We've moved from bikes to apartments? I've just been searching for one myself, and the first thing I checked out was whether I have space for my four (some to be five) bikes (packing the old place, they've been driving me mad having to move them around every time I moved a box or piece of furniture). Now I have a lovely place in the highest position in Cape Town, looking out over the entire city and bay - ecstacy and happiness! I also have the steepest road to get up - the car only takes it in first gear, so this is going to mean weaving across the road or walking.

And on climbing Colnagos: both steel; a Master Olympic and a Superissimo. First couple of times I rode, I thought the Master was the ultimate bike. But now I've put different wheels on the Superissimo (Mavic SUP instead of Gen 1 Ventos) she flies up hills and everywhere else and leaves the Master in the shade. She's also so supremely comfortable and steady on the road, it's ridiculous.


----------



## FrenchNago (Jan 1, 2011)

Ride-Fly said:


> Glad you fell in love again!
> 
> I recall I somewhat agreed with you about the climbing ability of the C40. I too felt that it didn't climb that great- that I had to sit and spin at a higher cadence to climb a hill at the same rate on my C40 compared to my best climbing bikes. But recently, I noticed that I climb hills on my C40 with less effort but at the same speed as I do on my other bikes. I still think that for some reason, the C40 "seems" to climbs slower but I think it has more to do with how stable and smooth the C40 rides.
> 
> ...


same here as C40 compared to C50.....it is minute but i guess it has to do with the flex in the C40 tah is a tad more than c50 or Pinarello etc...


----------



## FrenchNago (Jan 1, 2011)

Salsa_Lover said:


> fabs, I'm jealous.
> 
> You know here in old Western Yurop, we have great life standards. Very good income,short work days and long holidays, clean and sports friendly cities, plenty of cultural and gastronomic delights, beautiful lakes and mountains etc etc etc.
> 
> ...


ha salsa you make me tremble!!! I'm moving to London sometime down the road (luckily only 30% of my time) and biking there seems like a nightmare..........vive la France


----------



## Salsa_Lover (Jul 6, 2008)

I know London is one of the most nightmary place to get a flat, you get a rat cage on an attic that costs some 2000 quids  , Good luck with that. And remember to ride on the other side of the road 

La France is a beautiful place, I wouldn't leave it for London, but I guess your professional interests take you there so....

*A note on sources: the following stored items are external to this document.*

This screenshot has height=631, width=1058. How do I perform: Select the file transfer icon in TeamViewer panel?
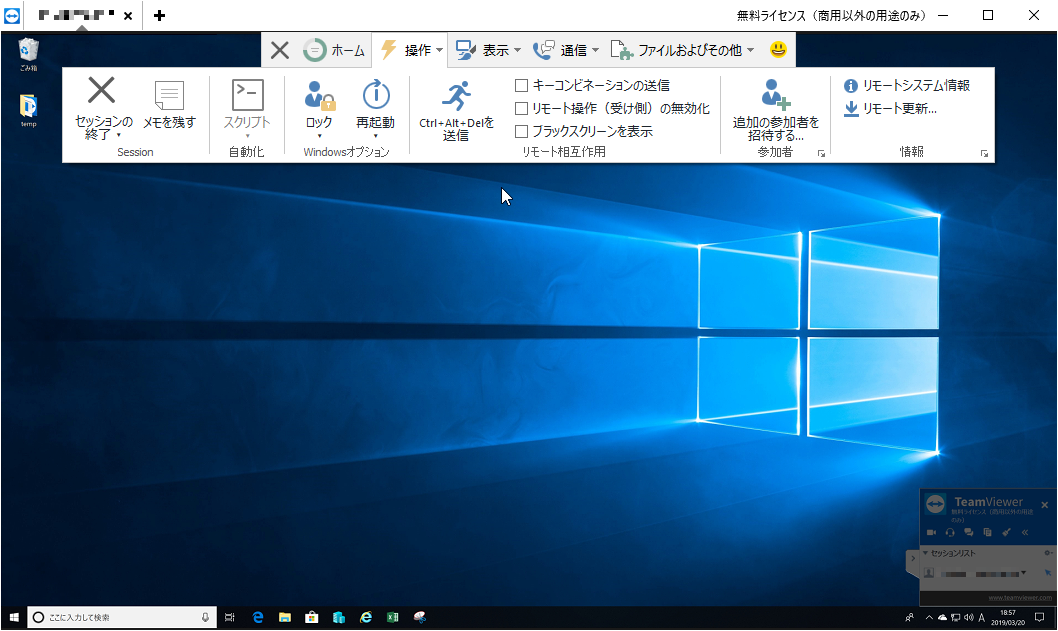coord(988,533)
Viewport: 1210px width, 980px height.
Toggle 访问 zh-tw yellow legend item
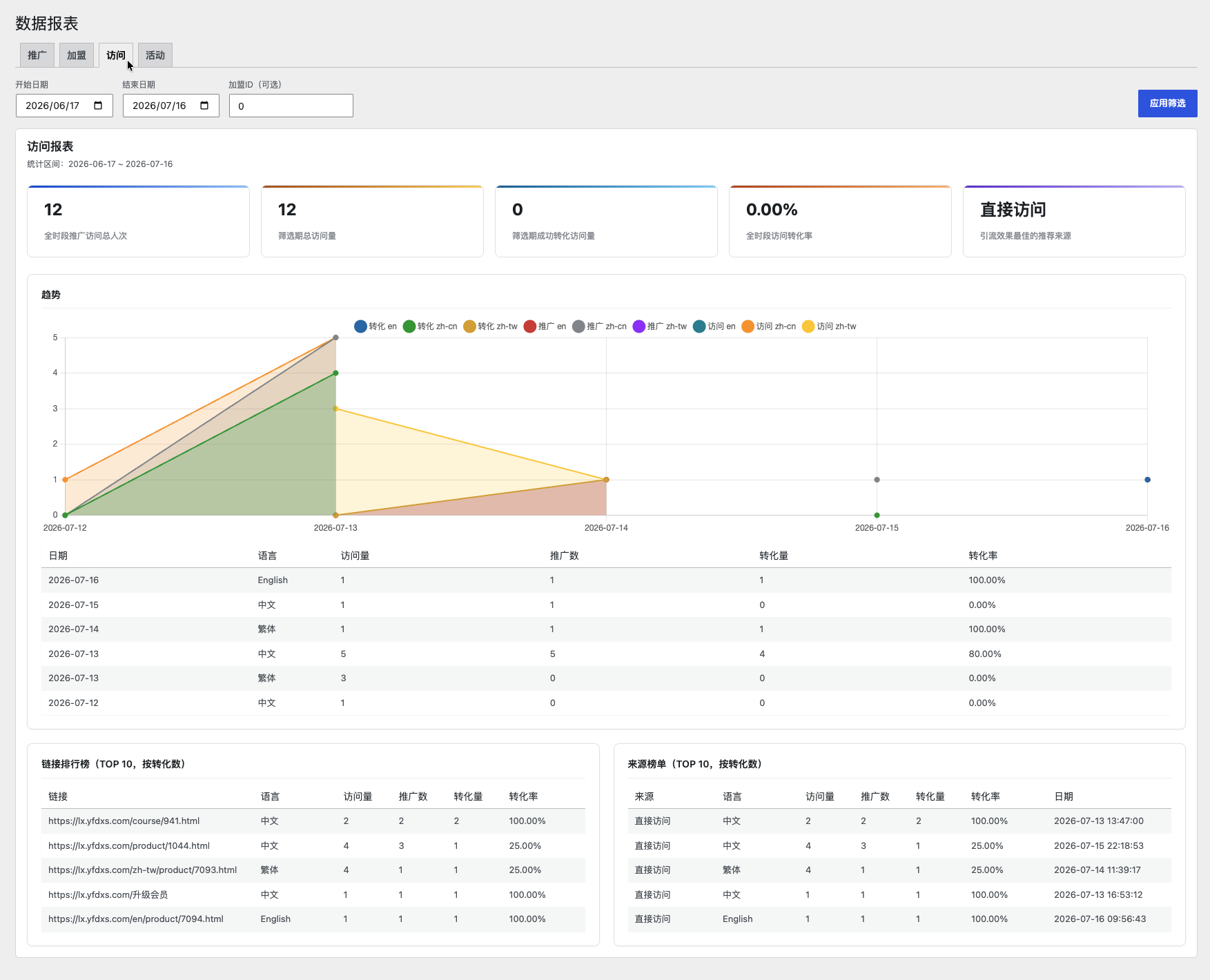[x=829, y=326]
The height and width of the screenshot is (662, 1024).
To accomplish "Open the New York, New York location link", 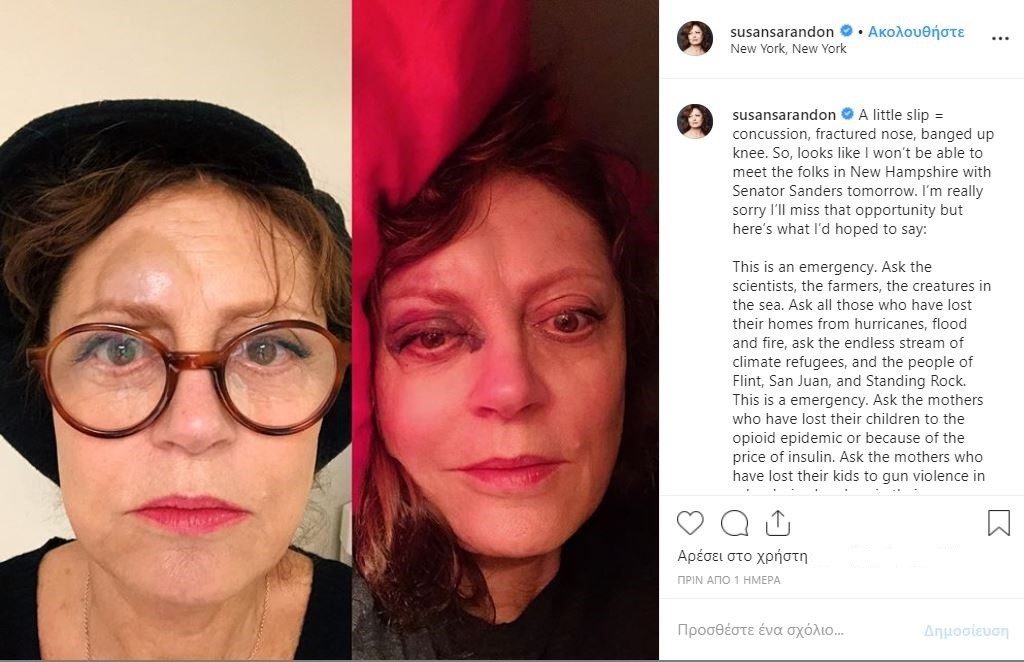I will (788, 48).

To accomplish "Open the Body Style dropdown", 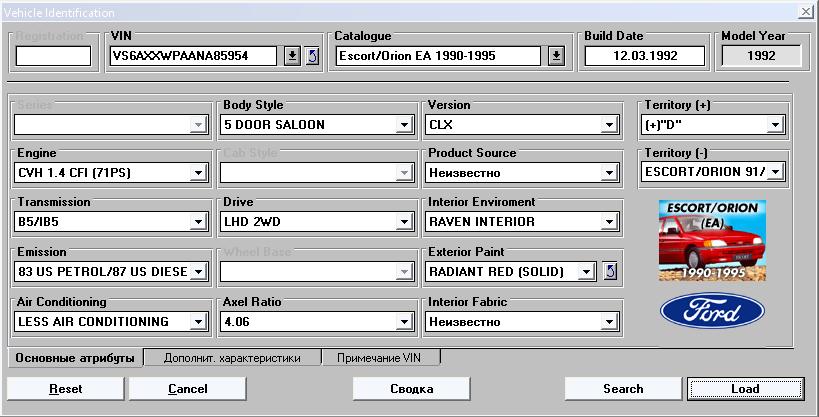I will pos(404,126).
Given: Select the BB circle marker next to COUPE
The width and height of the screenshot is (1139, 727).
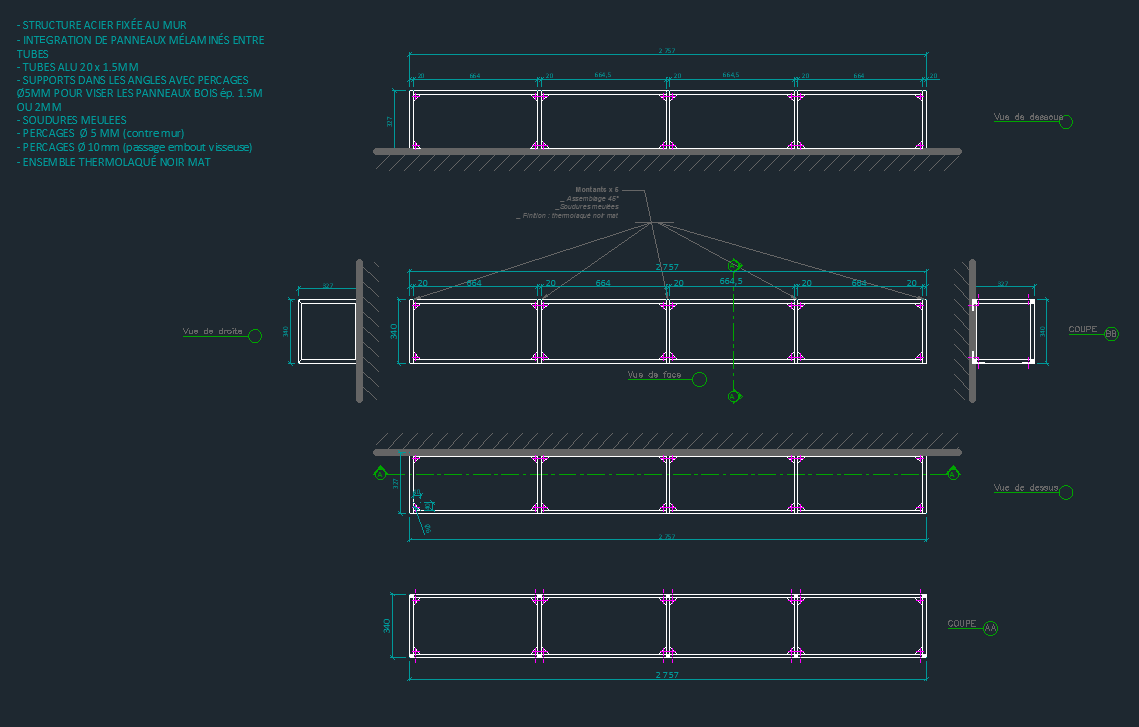Looking at the screenshot, I should [1111, 334].
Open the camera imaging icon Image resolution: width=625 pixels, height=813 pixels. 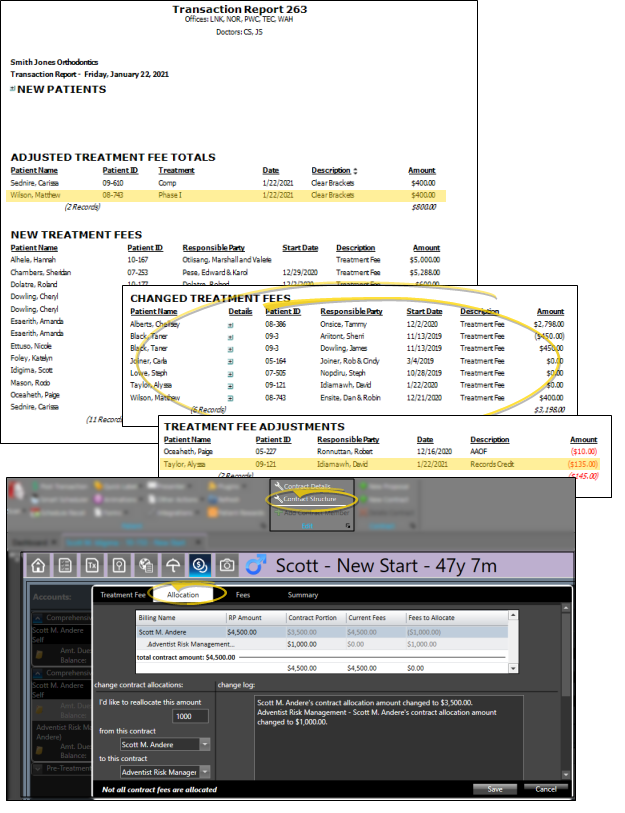tap(227, 565)
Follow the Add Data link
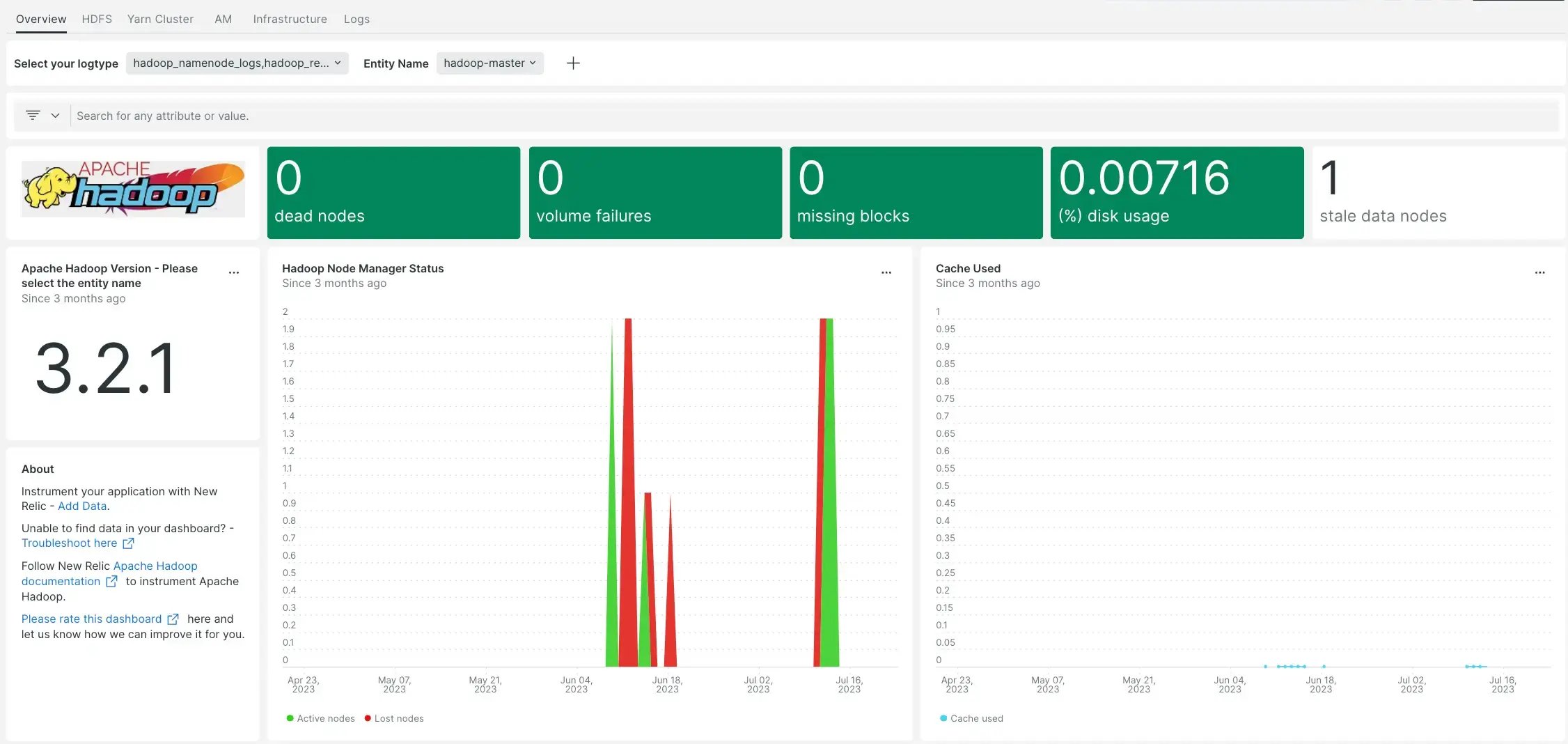 pos(82,506)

here is a drawing of how I organised my little cozy and exclusive flat in the heart of the heartless-and empty-soul-bankers-city,  it is still a great place to live and first (or second I guess ) best places to live in the world according to many sources.

Notice the bike related space and cabinets  I could comfortably fit 4 Colnagos in there.


----------



## FrenchNago (Jan 1, 2011)

Salsa_Lover said:


> Notice the bike related space and cabinets  I could comfortably fit 4 Colnagos in there.


 love the colnago bed


----------



## rplace13 (Apr 27, 2011)

What is that to the left of the TV, a turntable perhaps? I love vinyl.


----------



## Salsa_Lover (Jul 6, 2008)

LOL, I'd love to, but vinyl records take too much space  now all my media collection fit on my 2 TB disk  - it is the table for the modem and WiFi


----------



## Evil Laugh (Oct 9, 2009)

CyclIng from London in ok, lots of pretty countryside and some short steep bumps, just head south. Lots of nice pubs etc. It's not Provence or the Pyrenees but much more interesting than anything between Brittany and Bordeaux for eg. 

Good luck.


----------



## Ride-Fly (Mar 27, 2002)

FrenchNago said:


> ha salsa you make me tremble!!! I'm moving to London sometime down the road (luckily only 30% of my time) and biking there seems like a nightmare..........vive la France


See, that is what makes me jealous!!! I want to live in Europe!!! Almost anywhere in western Europe. I envy you Frenchy! And you too Salsa!!


----------



## Karbon Kev (Sep 7, 2009)

Yeah in UK today, nothing wrong with cycling in London on the RIGHT side of the road lol!


----------



## FrenchNago (Jan 1, 2011)

Evil Laugh said:


> CyclIng from London in ok, lots of pretty countryside and some short steep bumps, just head south. Lots of nice pubs etc. It's not Provence or the Pyrenees but much more interesting than anything between Brittany and Bordeaux for eg.
> 
> Good luck.


Yeah noticed that while driving out to the Tunnel last week.......seems like lots of nice rolling counrtyside and short bumps. Was in Liverpool too; found some great rides around there going west towards wales along the coastline!!!:thumbsup::thumbsup:


----------



## rplace13 (Apr 27, 2011)

Ride-Fly said:


> See, that is what makes me jealous!!! I want to live in Europe!!! Almost anywhere in western Europe. I envy you Frenchy! And you too Salsa!!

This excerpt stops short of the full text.